**Task goal:**
Look for the word "every" in the material below, then report each line where it occurs.

++++ Supplied records ++++

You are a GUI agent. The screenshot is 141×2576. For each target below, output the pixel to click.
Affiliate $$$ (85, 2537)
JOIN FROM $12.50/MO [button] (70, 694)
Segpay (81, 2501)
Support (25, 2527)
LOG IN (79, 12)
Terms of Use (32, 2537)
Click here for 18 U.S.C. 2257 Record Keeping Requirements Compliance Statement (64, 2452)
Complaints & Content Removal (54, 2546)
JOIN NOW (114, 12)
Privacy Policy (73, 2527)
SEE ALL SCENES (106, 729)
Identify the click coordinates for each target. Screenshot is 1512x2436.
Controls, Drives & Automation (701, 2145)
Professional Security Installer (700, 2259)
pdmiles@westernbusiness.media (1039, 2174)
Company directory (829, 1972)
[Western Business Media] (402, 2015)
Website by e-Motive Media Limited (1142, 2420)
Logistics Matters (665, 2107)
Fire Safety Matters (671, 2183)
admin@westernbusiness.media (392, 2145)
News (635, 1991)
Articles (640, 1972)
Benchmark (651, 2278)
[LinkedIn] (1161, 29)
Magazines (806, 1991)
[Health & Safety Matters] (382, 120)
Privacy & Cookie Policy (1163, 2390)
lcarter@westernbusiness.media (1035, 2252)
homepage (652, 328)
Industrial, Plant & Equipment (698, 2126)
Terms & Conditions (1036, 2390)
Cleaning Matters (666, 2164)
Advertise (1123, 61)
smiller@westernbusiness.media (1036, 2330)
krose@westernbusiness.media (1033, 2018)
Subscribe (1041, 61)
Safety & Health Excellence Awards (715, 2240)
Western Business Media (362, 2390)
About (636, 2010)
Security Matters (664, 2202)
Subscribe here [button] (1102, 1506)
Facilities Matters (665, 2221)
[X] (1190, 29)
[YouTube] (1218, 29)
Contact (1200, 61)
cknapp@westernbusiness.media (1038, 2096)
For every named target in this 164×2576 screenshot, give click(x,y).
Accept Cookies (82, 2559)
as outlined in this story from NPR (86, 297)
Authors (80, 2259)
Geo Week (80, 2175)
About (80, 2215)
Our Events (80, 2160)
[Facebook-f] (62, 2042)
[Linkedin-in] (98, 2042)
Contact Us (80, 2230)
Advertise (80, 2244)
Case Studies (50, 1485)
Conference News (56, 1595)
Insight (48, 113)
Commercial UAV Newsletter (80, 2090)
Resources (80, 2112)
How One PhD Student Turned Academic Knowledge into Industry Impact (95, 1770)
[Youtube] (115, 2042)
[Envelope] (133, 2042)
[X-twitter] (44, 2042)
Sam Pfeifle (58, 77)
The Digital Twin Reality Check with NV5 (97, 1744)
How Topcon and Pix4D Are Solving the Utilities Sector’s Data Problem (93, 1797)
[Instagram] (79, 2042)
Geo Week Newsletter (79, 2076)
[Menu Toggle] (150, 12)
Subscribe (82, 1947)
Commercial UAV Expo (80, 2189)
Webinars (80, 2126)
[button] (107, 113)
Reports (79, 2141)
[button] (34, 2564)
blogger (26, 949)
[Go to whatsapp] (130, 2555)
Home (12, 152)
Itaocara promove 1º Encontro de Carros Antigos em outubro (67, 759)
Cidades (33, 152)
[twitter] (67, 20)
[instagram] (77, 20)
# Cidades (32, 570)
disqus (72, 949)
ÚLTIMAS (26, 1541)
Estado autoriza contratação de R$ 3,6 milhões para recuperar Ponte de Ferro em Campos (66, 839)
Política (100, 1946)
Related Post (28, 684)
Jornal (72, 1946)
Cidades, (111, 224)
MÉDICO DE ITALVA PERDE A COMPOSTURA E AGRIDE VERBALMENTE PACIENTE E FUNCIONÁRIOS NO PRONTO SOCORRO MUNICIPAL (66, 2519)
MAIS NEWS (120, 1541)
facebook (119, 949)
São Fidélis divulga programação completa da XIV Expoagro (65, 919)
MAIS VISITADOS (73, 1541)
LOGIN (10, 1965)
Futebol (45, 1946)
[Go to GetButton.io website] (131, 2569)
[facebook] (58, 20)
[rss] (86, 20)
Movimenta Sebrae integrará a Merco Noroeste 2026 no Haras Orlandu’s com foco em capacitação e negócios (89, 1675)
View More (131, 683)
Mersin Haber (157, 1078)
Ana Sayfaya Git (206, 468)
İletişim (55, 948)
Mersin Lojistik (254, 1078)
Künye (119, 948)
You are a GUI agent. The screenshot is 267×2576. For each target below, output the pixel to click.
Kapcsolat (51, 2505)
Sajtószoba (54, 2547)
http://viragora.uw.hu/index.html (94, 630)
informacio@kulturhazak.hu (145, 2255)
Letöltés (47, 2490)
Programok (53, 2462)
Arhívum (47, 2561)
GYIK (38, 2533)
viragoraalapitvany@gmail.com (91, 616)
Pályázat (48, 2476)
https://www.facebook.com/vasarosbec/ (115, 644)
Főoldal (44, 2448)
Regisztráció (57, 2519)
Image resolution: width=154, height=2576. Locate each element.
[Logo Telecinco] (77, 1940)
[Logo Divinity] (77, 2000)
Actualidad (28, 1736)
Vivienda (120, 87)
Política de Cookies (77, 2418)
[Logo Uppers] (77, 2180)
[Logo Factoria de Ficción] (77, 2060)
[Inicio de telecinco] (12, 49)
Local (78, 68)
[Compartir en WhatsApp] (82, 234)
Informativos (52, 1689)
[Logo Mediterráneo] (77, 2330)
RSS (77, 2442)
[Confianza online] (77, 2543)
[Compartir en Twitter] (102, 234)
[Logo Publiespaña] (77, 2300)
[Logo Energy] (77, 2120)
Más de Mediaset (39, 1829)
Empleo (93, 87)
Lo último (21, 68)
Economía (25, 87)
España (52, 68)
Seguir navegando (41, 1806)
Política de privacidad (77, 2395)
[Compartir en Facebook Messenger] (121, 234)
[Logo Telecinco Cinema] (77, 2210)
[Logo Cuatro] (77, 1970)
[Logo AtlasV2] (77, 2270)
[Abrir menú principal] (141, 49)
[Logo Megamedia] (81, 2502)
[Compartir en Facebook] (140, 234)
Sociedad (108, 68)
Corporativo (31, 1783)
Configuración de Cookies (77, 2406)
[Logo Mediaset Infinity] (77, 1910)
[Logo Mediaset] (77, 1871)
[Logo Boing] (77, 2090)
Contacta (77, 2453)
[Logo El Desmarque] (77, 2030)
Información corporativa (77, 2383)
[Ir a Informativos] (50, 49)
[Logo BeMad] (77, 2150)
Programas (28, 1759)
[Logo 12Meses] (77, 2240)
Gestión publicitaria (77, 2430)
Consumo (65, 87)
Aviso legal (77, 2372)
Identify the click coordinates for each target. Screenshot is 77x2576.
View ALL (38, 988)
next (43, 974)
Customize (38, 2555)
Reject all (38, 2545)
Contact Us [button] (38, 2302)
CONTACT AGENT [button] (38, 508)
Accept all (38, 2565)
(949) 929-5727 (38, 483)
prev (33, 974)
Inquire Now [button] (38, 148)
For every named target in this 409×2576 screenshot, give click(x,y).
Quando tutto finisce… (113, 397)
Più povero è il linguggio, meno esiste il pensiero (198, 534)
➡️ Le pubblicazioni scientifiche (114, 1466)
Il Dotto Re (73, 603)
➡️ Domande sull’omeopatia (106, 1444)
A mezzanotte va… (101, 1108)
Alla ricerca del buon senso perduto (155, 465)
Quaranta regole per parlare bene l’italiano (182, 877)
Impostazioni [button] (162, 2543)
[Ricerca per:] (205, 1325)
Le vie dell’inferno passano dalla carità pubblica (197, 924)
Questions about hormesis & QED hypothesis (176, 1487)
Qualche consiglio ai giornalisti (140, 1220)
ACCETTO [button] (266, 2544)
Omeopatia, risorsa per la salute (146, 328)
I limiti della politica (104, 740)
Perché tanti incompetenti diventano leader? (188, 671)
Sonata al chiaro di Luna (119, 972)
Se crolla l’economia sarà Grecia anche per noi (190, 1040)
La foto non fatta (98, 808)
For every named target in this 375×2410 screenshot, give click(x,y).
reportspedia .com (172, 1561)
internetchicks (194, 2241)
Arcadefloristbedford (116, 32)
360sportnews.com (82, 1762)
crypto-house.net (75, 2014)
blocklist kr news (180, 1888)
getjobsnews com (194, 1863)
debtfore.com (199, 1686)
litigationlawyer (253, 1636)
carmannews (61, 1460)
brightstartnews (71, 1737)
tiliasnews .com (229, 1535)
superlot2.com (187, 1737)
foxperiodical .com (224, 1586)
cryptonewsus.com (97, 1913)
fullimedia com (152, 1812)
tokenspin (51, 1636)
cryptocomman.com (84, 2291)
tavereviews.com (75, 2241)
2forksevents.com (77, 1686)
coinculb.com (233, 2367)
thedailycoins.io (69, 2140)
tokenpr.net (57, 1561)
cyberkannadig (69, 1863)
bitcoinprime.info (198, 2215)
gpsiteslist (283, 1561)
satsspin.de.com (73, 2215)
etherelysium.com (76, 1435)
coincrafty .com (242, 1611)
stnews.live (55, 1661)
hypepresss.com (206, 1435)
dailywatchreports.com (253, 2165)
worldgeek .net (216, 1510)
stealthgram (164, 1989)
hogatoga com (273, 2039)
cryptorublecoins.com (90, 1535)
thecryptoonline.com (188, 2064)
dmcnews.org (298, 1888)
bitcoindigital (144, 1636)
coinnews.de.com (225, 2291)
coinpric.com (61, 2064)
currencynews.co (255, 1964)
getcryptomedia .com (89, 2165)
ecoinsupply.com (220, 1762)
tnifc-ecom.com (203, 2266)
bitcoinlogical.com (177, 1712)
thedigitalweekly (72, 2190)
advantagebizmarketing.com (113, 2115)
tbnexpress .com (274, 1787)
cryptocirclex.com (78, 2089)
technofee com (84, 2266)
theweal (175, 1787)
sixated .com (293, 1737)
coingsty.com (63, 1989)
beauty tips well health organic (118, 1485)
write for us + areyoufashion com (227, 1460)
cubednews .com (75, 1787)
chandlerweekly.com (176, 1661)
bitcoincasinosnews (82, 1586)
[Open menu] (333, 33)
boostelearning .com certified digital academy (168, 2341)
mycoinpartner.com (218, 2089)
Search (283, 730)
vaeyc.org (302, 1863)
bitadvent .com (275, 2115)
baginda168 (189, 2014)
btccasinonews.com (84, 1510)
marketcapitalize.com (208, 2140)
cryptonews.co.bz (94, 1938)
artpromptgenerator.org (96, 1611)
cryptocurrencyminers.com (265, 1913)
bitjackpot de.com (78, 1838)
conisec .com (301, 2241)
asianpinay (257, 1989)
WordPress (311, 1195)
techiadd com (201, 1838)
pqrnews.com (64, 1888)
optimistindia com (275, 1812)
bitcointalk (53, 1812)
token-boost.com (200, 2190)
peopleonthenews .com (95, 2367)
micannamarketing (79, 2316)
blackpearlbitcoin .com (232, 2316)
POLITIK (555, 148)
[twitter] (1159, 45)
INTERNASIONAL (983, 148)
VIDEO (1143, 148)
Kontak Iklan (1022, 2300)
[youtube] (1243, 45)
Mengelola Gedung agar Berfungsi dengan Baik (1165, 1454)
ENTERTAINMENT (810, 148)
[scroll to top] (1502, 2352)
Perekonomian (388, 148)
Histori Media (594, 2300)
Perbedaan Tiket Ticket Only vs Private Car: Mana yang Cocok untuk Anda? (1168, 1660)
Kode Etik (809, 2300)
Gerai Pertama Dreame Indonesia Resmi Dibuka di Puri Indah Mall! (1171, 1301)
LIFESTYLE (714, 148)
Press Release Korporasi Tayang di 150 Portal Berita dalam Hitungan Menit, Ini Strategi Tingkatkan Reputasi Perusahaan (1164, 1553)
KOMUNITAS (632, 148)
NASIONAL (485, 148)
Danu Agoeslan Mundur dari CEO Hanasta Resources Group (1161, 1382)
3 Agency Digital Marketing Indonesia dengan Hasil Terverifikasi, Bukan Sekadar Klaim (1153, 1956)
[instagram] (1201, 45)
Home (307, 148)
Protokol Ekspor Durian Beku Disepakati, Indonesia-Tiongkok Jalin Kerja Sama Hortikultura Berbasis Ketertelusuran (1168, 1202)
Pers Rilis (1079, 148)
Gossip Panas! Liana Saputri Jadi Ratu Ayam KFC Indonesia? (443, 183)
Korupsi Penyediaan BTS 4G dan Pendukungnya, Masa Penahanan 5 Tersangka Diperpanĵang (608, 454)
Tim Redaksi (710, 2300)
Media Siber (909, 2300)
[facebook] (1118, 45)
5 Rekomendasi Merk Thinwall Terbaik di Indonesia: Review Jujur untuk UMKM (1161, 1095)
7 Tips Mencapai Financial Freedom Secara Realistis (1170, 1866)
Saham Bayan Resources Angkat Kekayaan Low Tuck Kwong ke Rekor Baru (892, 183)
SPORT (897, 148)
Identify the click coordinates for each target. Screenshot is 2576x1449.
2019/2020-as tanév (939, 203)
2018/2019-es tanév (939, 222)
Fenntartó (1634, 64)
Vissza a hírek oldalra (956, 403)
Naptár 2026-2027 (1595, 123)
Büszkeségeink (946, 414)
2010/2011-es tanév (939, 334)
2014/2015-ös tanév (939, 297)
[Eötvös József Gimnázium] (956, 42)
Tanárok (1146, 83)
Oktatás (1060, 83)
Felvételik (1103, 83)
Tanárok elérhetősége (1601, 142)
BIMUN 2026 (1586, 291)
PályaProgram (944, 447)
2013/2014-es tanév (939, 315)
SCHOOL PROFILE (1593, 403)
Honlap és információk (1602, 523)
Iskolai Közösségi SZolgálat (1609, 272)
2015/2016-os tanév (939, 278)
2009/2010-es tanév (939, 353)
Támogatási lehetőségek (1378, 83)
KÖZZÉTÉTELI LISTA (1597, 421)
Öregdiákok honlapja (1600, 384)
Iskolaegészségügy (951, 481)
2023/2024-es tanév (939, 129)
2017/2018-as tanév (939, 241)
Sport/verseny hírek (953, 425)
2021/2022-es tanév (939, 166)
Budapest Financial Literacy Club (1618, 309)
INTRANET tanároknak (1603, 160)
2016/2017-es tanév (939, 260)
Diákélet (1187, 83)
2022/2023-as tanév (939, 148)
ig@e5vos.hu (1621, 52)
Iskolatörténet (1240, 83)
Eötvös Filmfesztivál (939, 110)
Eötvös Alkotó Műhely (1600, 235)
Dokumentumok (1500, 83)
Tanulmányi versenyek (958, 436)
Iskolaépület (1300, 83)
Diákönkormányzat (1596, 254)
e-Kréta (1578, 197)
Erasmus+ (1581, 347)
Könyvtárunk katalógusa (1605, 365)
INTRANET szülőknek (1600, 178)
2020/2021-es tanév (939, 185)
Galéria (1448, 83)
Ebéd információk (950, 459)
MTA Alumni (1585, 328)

++++

**Expected output:**
For every named target in this 164×2576 screenshot, give click(x,y).
For every named target in this 409×2576 screenshot, give click(x,y).
For every named target in this 375×2410 screenshot, give click(x,y).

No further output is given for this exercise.